俺は空気の読める男だからと話の区切りがつくのを待って教室に入った。







「 おつかれぇ~!」


「 っ!? 」


「 おつー… 」


「 お、おう。お疲れ 」


「 なになに~?ブロックの話?楽しそうじゃん 」


「 え、あーあれだよ 」






目が泳ぐ彼らの口から出てくるのは最近流行りのバンドやゲームの話。

とっさに思いついたのだろう話題は続く訳もなく、じとっとした空気を作り上げていた。






なんでこいつら直接言わねぇんだろ?

皮肉ってんのわかんねーの?

気持ち悪くないの?この空気






仲を深めたいとは思わないが口喧嘩でもできればスッキリしそうだとは思う。だが皮肉めいた言葉で喧嘩を誘うも誰も何も言い返してこない。
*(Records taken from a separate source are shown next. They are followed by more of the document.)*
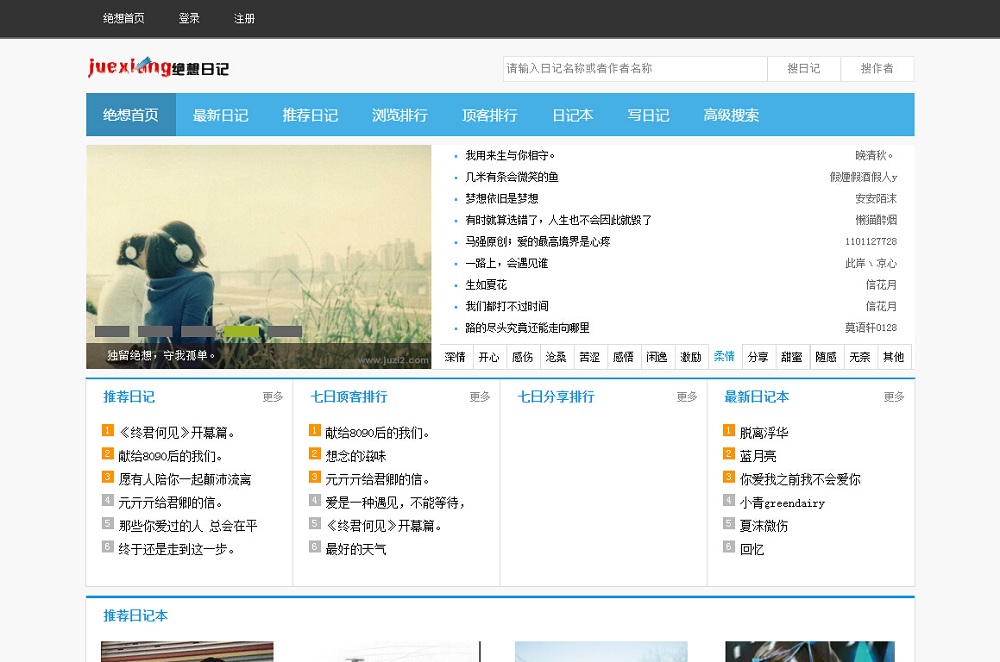Focus the diary name search input field
This screenshot has width=1000, height=662.
(x=634, y=69)
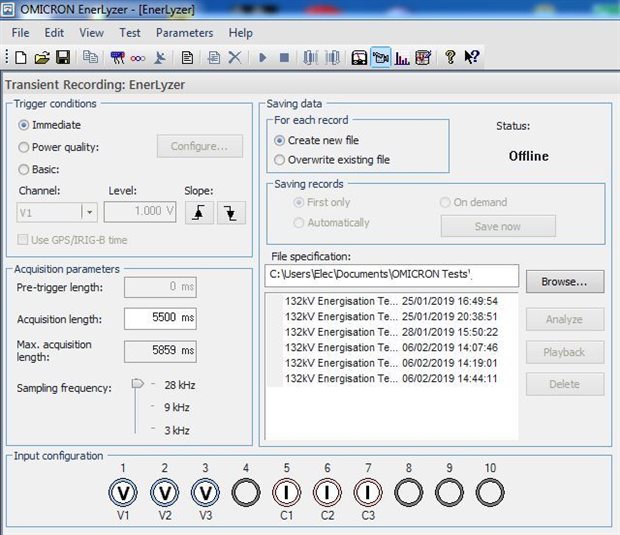Click the C2 current input channel icon
This screenshot has height=535, width=620.
[327, 492]
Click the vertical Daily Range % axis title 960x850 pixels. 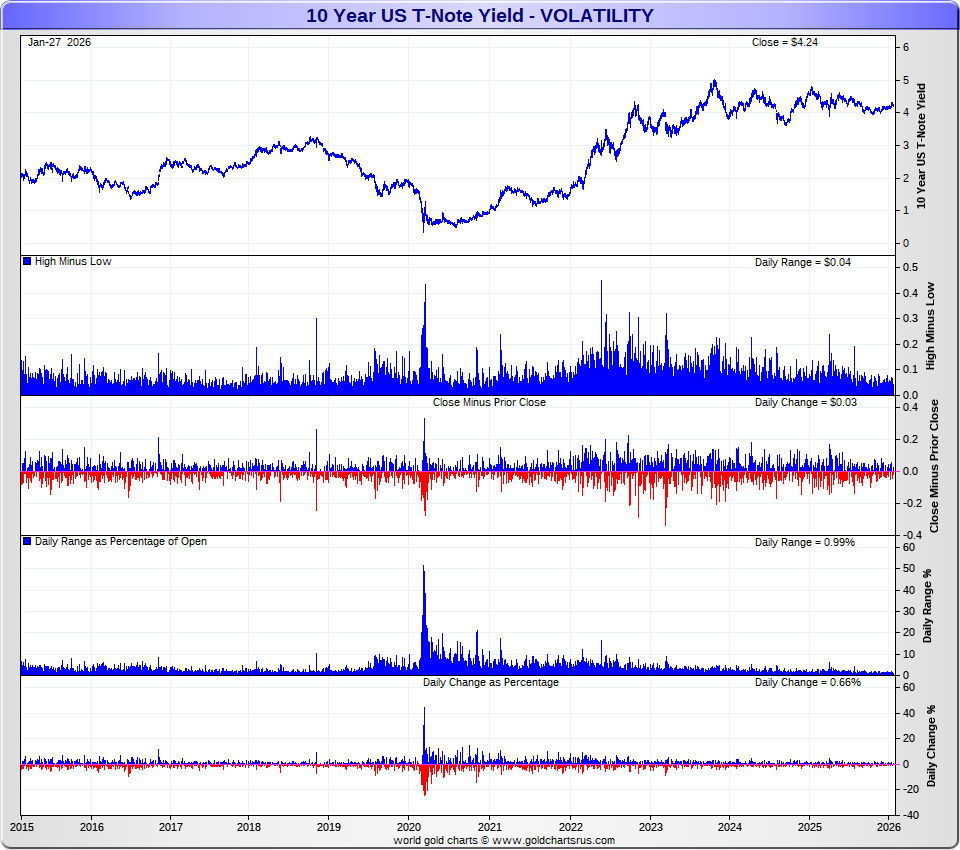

そんなことをしているから何考えてるか分からない奴と言われるんだろう。






「 ふ~ん 」






前より精神面は強くなったが言葉の棘は確実に刺さってくる。

いくら開き直ろうと、どうでもいいと切り捨てようと、釘がトントンと打たれるように少しずつ少しずつ深くなっていく。
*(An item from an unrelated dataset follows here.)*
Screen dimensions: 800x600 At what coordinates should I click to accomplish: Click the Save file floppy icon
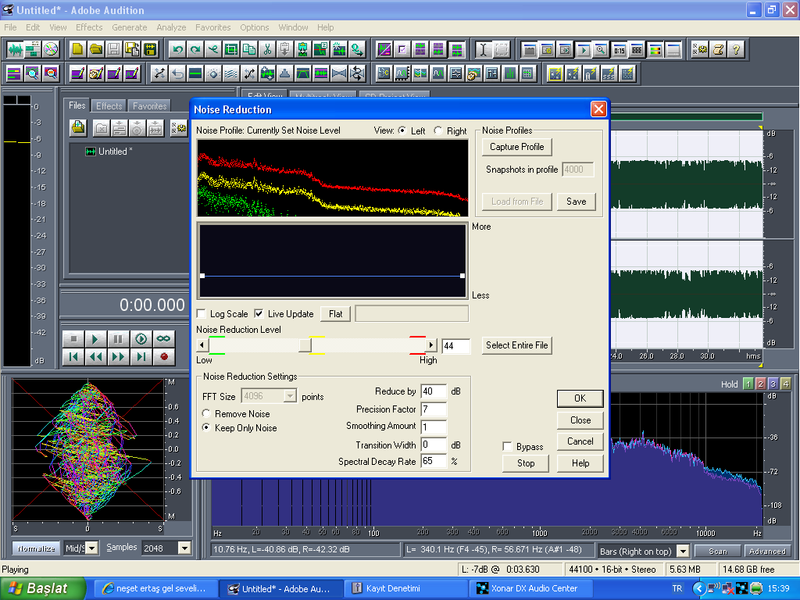(x=114, y=49)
それさえも“俺はもう大丈夫だ”と鈍い痛みに蓋をして知らないフリをするのだ。












「 あ、いたいた、おーい天童! 」




廊下から聞こえる俺を呼ぶ声に周りの空気が少し軽くなるのを感じる。





なにホッとしてんだよ







「 は~い?なに~? 」


「 彩白がお前のこと探してたぞ?早く行ってやれよ 」


「 あ゙!ヤベ!」


「 さっき職員室前で会ってさ、教室に戻るって言ってた 」


「 マジ!ありがと~! 」







不思議だよね。

さっきまでの言葉も空気も俺の性悪さも

一瞬で吹っ飛んで幸せな気持ちにしてくれる。






そんな君が待つ教室に向かう足取りは軽い。